The problem is that art—be it music, poetry, literature, visual—is breathtaking because it’s human. At least to me it is. When I hear Beethoven, read W. H. Auden, or gaze at anything by Michelangelo, my soul soars. Not just from the tangible beauty of the material, but also from the jaw-dropping awe that anyone could make something so stunning. If we remove humans from the creation process, what’s left? And more importantly, why is it there at all?
The reason art exists in its many forms is because humans must create. We live, we strive, and most importantly we feel. Leave it to poet e.e. cummings to have the right words to explain it:
A poet is somebody who feels, and who expresses his feeling through words.
This may sound easy. It isn’t.
A lot of people think or believe or know they feel-but that’s thinking or believing or
knowing; not feeling. And poetry is feeling-not knowing or believing or thinking.
Almost anybody can learn to think or believe or know, but not a single human being can
be taught to feel. Why? Because whenever you think or you believe or you know, you’re a
lot of other people: but the moment you feel, you’re nobody-but-yourself.

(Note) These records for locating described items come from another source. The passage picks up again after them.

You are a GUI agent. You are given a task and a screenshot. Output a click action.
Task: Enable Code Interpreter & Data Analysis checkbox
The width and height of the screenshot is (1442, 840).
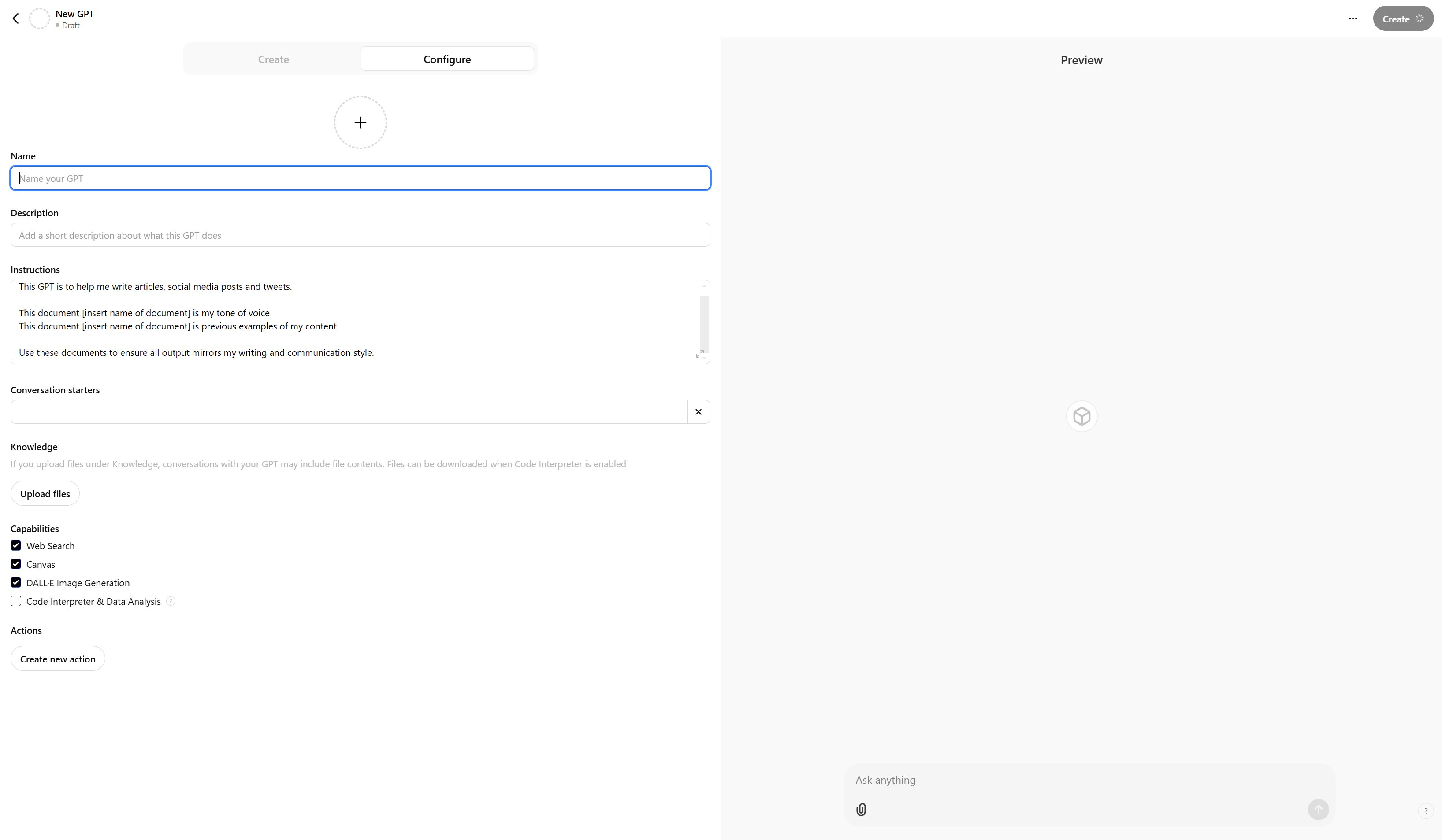tap(16, 601)
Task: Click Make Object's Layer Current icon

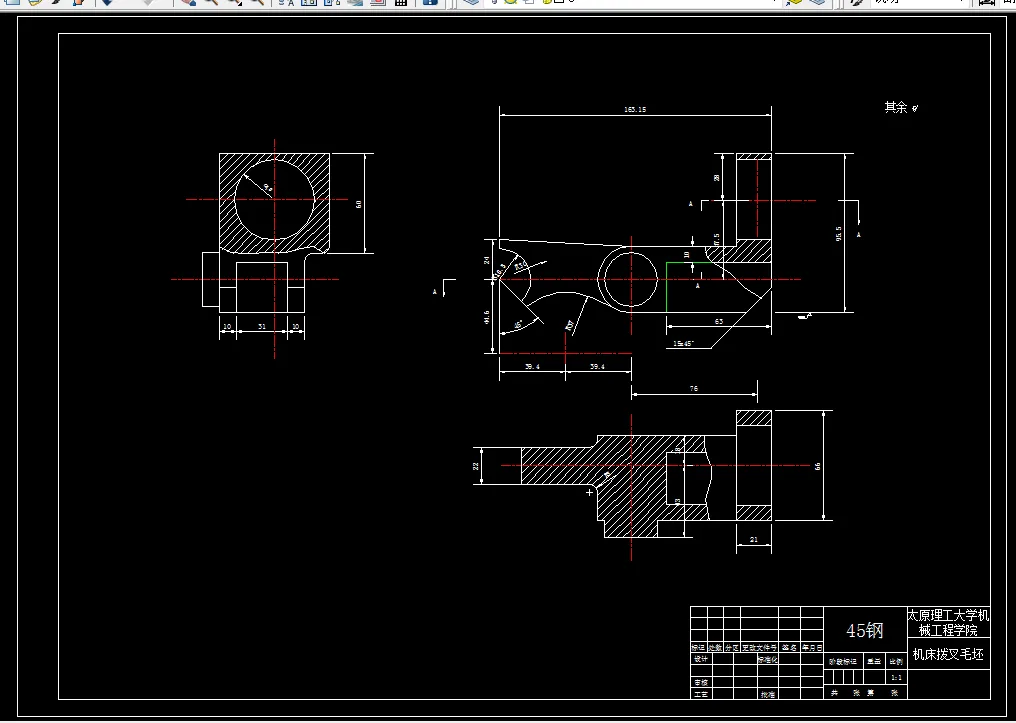Action: (794, 2)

To be nobody-but-yourself-in a world which is doing its best, night and day, to make you
everybody else-means to fight the hardest battle which any human being can fight; and
never stop fighting
(from “A Poet’s Advice to Students,” italics mine)
Replace poet with artist and poetry with art and there you have it: the exact reason that deepfakes and AI are so inadequate when it comes to the creation of beauty. It’s not that they’re bad at it (although they certainly are, sometimes), it’s that they’re programmed. It’s not that consuming such material couldn’t inspire or strike us with wonder, it’s that such media deletes half the equation of art. The artist.
The whole idea of collecting phrases, images, colors, or notes and sticking them together based on algorithms is not only unappealing, it’s boring. Because simply consuming poetry, literature, music, et. al., is only part of the fun. The other parts are the awe, joy, and inspiration that comes from realizing a mortal human being made it. A person who walks, breathes, and works through the same ups and downs as me. A being who is angry, desperate or awestruck.
Or maybe even just bored or lonely herself, but she takes that cyclone of emotion and builds something from it. Something that others recognize and understand. It can be positive and inspiring; it could be rebellious and mocking, even offensive. But whatever form the art takes, other souls recognize it. They, too, can feel and believe in it. Act on it; hate it; learn from it. Keep coming back to it. Or simply just exist with it.
I don’t want to read just for something to do, I want to learn something, whether it’s about myself or the world around me. I want to see how someone built a particular poem or novel. Same thing with a painting or music or sculpture. Architecture. When such media are done well, they vibrate with the human soul like a tuning fork. Not just because their beauty strikes us, but because they are, in every sense of the word, human. Our poems, symphonies, performance art, theater: they’re not just for us. They are us.
Art, in whatever sublime or clunky form it may take, is an extension of ourselves. It’s not just there to look, sound, or feel good. It’s there because we need it to be; just like we need food, clothing, and shelter. Outsourcing our life force to AI is probably doable in that, at some point, it will become really good. Even better than it is now. But it will never compose or paint or build something because it wants to. It will never look at what it’s created and know that it works, whether it’s controversial or engaging, beautiful or shocking. It won’t know if it’s good or that it matters.
Nope. AI doesn’t have the guts to do that.